John Lam (Managing Director, Head of Asia Property Research)
Tao, Stanley,[Foreign Language] could management share a bit about the decoration business and also the rental business in terms of the progress and also any highlights?
Thank you.
Stanley Peng (CEO)
Thank you, John. Let me talk about the home renovation and the furniture services. We achieved strong growth in our home renovation and the furniture business in Q1. As for scale, our contract sales reached RMB 3.4 billion, up 26% year-over-year, with revenue growing by 71% to reach RMB 2.4 billion. In March, the total contract sales reached nearly RMB 2 billion, up around 53% year-over-year. The March contract sales in Beijing achieved a historical breakthrough. On the operation side, the contribution of the contract sales attributable to the customer referral from our real estate agent in Q1 also hit historical highs. This achievement resulted from the improvement of our customer acquisition ability and also the stronger delivery capabilities. Let me elaborate on that.
First, better integration for our housing transaction and the home renovation services highly improved our customer acquisition capabilities. In 2023, we aligned with our organizational structure, enabling each renovation business unit to work with brokerage stores. In return, renovation business also helped some home transactions. Customers receive a rough plan and budget for the home renovation before the housing transaction are completed. Our one-stop residential service model is taking initial shape. Meanwhile, the improving customer acquisition requires strong delivery capabilities. Our great efforts in delivery capability over the past few years have paid off. For instance, our average construction timeline dropped to 104 days in this Q1, decreasing by around 18 days compared to the same period of last year... We use a strategy that encourages healthy competition to ensure sufficient labor capabilities.
We also manage key process points strictly, including identifying potential delay risks ahead of time, to resolve the problem quickly and avoid delays. In this year, while ensuring steady growth in our business scale, we will focus on enhancing the quality. By implementing one-stop site management services and online quality control, we aim to proactively prevent issues, reduce their occurrence, and improve customer satisfaction. Regarding the Beike rental business, in Q1, revenue from Beike rental services reached RMB 2.63 billion, increasing by 189.3% year-over-year, mainly due to the rapid increase in scale of rental property management services. Under our Carefree Rents model, we are managing over 240,000 units by the end of this Q1, compared to over 90,000 in the same period last year.

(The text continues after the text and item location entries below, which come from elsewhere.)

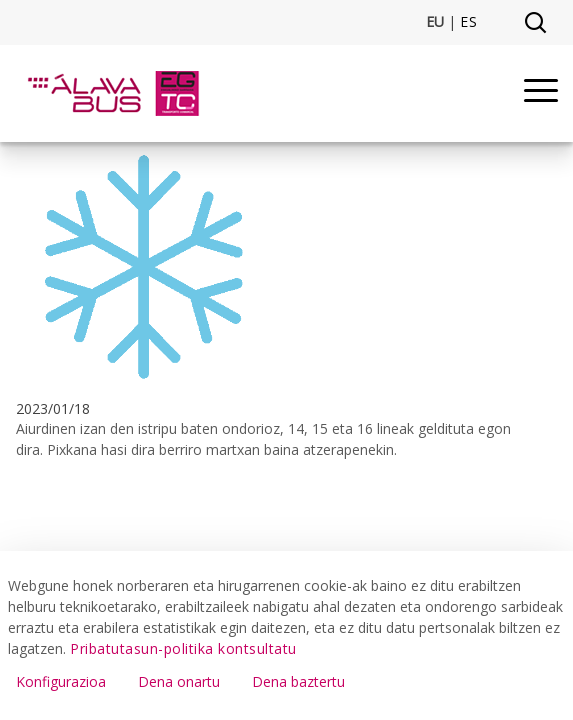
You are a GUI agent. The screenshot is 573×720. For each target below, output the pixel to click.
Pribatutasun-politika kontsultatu (183, 648)
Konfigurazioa (61, 681)
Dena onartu (179, 681)
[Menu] (541, 93)
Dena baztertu (298, 681)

As of now, we have a total of nearly 270,000 units managed by Carefree Rents. The number of units managed under the centralized long-term apartment exceeded 11,000 by end of Q1, compared to around 7,000 in the same period last year. In terms of efficiency improvements and the operational waste control, the occupancy rate for Carefree Rents model increased by around 2.7 percentage points year-over-year to 96.5% at the end of Q1. We significantly reduced the rate of the vacancies by increasing coverage of the low rate Carefree Rents model and clearing out a batch of long-term vacant properties. Also, at the end of the first quarter, the occupancy rate of our self-operate apartments that have opened for over six months increased by around 3.8 percentage points year-over-year, reaching 94.8%. Thank you.
Operator (participant)
We are now approaching the end of today's conference call. I will turn the call over to your speaker host today, Ms. Suting Li, for closing remarks.
Suting Li (Head of Investor Relations)
Thank you once again for joining us today. If you have any further questions, please feel free to contact Beike's investor relations team through the contact information provided on our website. This concludes today's call, and we look forward to speaking with you again next quarter. Thank you and goodbye.